Description of the task -> Pick up the review of The Alienist after its final sentence and continue it.

Excerpt provided ->
╭──

Binge-r #85: The Alienist + Homecoming Queens
THE ALIENIST S1
Streaming Service: Netflix
Availability: All 10 episodes now streaming
The New York of 1896 comes to malignant life in The Alienist, an addictive crime drama whose immaculate period detail doesn’t just set the tone but also seeps into the detective thriller’s plot to create a world that harbours grave crimes without concern. Musty rooms give way to pollution-drenched streets in this adaptation of Caleb Carr’s 1994 best-seller, which uses the hunt for a monstrous serial killer preying on impoverished boys pressed into service as sex workers to dig into the realities of how our cities came to be and where their legacies of inequality took root. As with the magisterial 1920s-set procedural Babylon Berlin [review here], the era’s everyday activities and supposedly respectable institutions have failings that defy any nostalgic gloss.
The police force, for example, is an Irish-American guild whose corruption protects the wealthy and well-connected. It’s why the new police commissioner, future U.S. President Theodore Roosevelt (Brian Geraghty), reluctantly allows his sometimes friend Dr Laszlo Kreizler (Daniel Bruhl) to investigate the increasingly public murders. Kreizler is both brilliant and punishing, a man creating the discipline of criminal psychology before it even has a name (he’s called an alienist because he treats the alienated). The fierceness of his demands, and secrets he tries to uncover, bind to him his friend and colleague, society pages illustrator John Moore (Luke Evans), and Sara Howard (Dakota Fanning), Roosevelt’s secretary and the first woman to work for the unwelcoming NYPD.

╰──

Records in a dataset
╭──

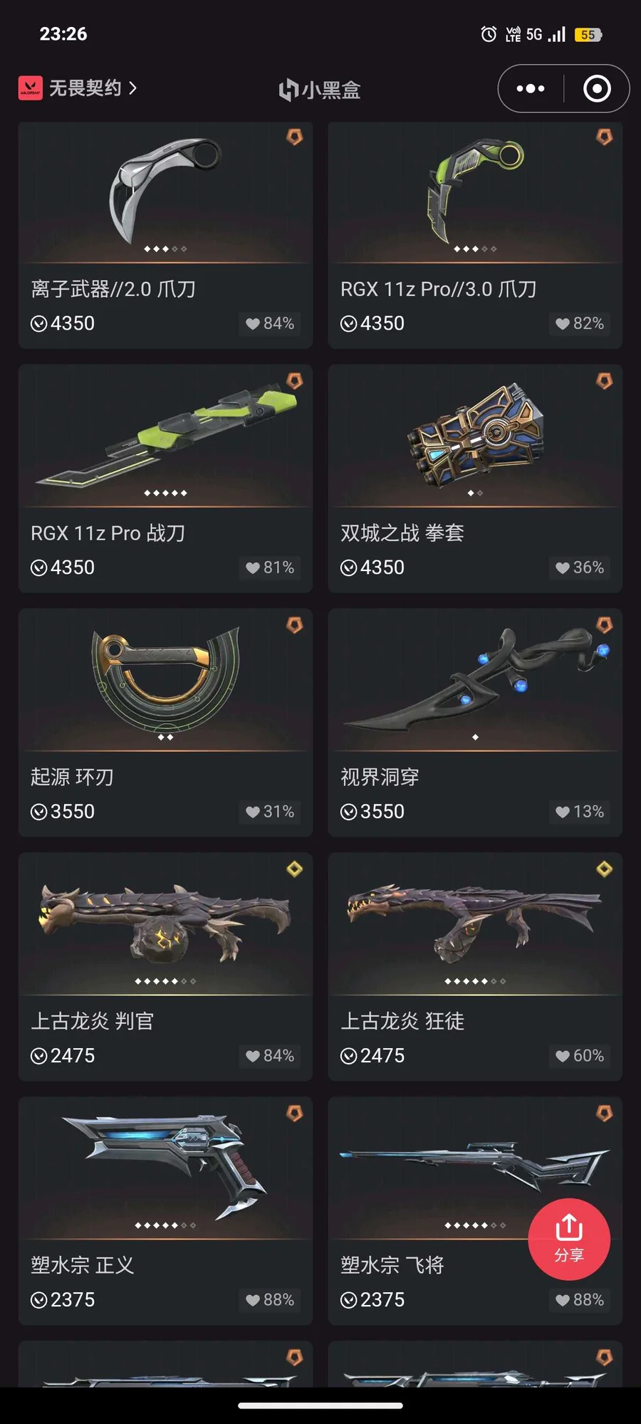
Task: Tap the circular close target icon
Action: click(597, 89)
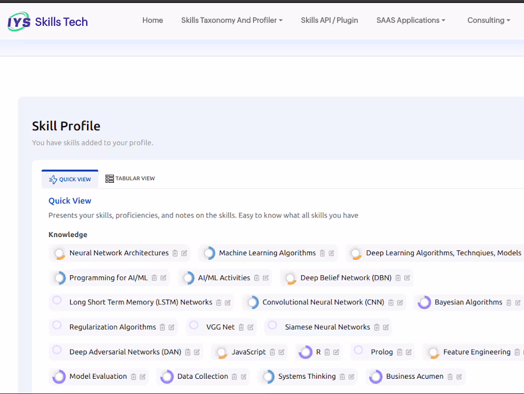Expand the Consulting dropdown menu
524x394 pixels.
tap(488, 20)
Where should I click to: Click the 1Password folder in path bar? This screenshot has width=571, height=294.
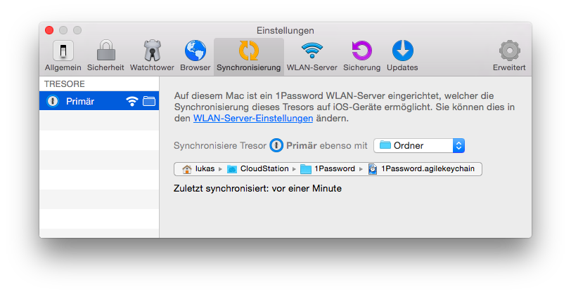click(x=328, y=169)
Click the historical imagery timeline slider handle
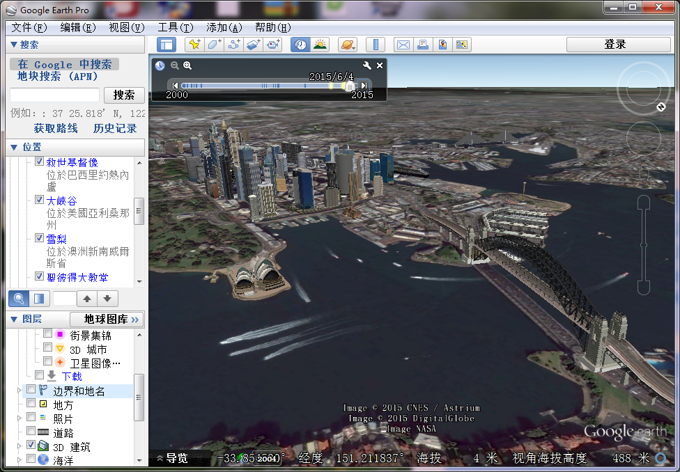The width and height of the screenshot is (680, 472). tap(350, 86)
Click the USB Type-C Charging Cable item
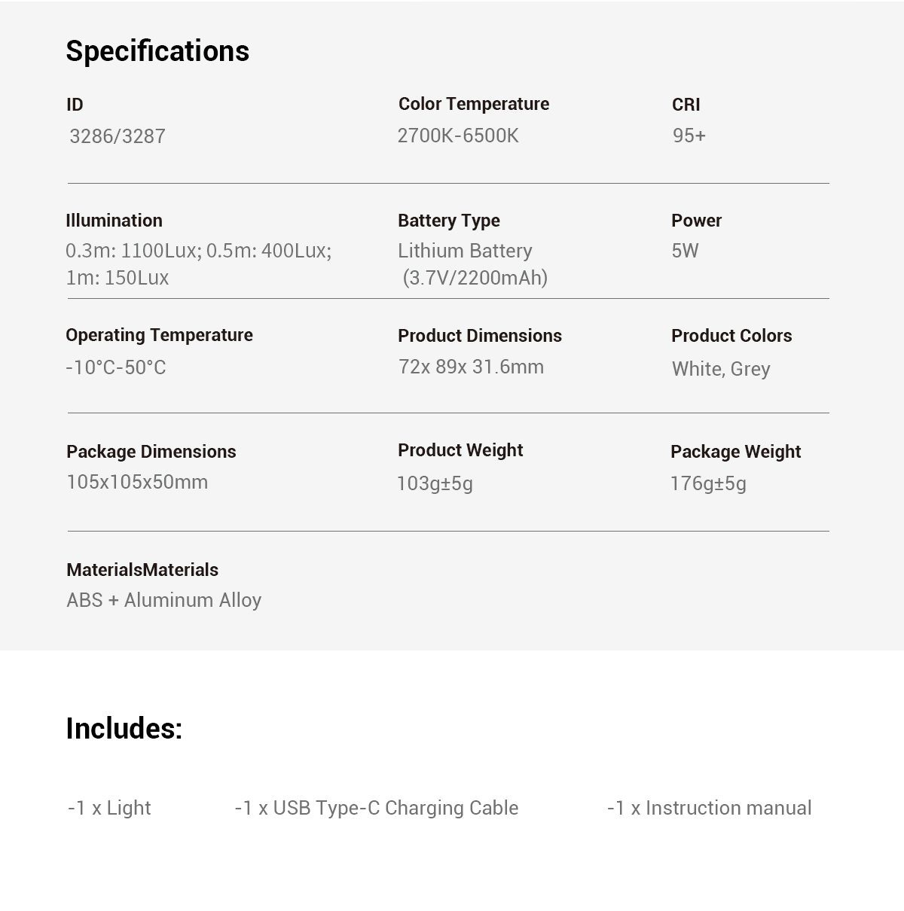 (x=377, y=808)
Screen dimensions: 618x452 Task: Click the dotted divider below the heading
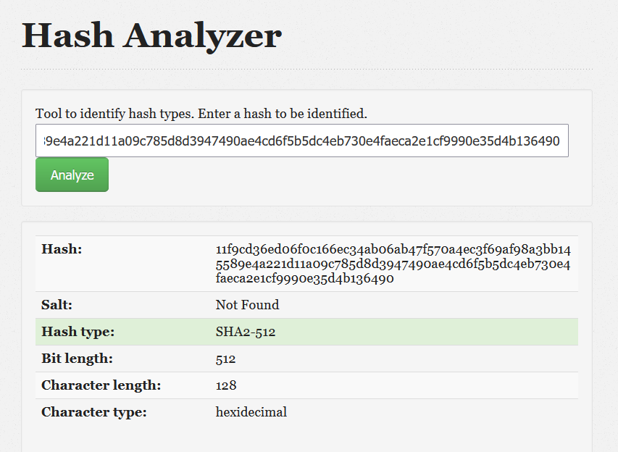tap(306, 70)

╰──

Answer below ->
The plotting is measured – paced to allow the audience to take in the immersive production design and finely sketched slides of late 19th century life. Suffragettes march in the streets and audiences cower before Thomas Edison’s Vitascope, while the investigators move between sumptuous high society and decaying slums that appear to be in different dimensions as opposed to neighbourhoods. There’s criminal argot interlaced with the outline of modern technology – “loathsome machine,” Moore’s grandmother says of a telephone – and it all serves the purpose of cruelly defining a society of extremes where great wealth can render nightmarish acts as a birthright.
There are trace elements of Sherlock Holmes and Watson to Kreizler and Moore, plus the grisly reveals of The Silence of the Lambs and Manhunter’s obsessive inquisitor trying to understand his quarry’s pathology, but amid the expertly staged viscera the journey into darkness is not solely about the hunt for a murderer. The camera follows these characters down darkened hallways, but also into their own fears; it has the patience to capture the respectable Moore’s desires, Howard’s struggles with expectations, and Kreizler’s own flaws. A modern metropolis is taking shape in The Alienist, but the show has a compelling feel for how individuals might fall to pieces.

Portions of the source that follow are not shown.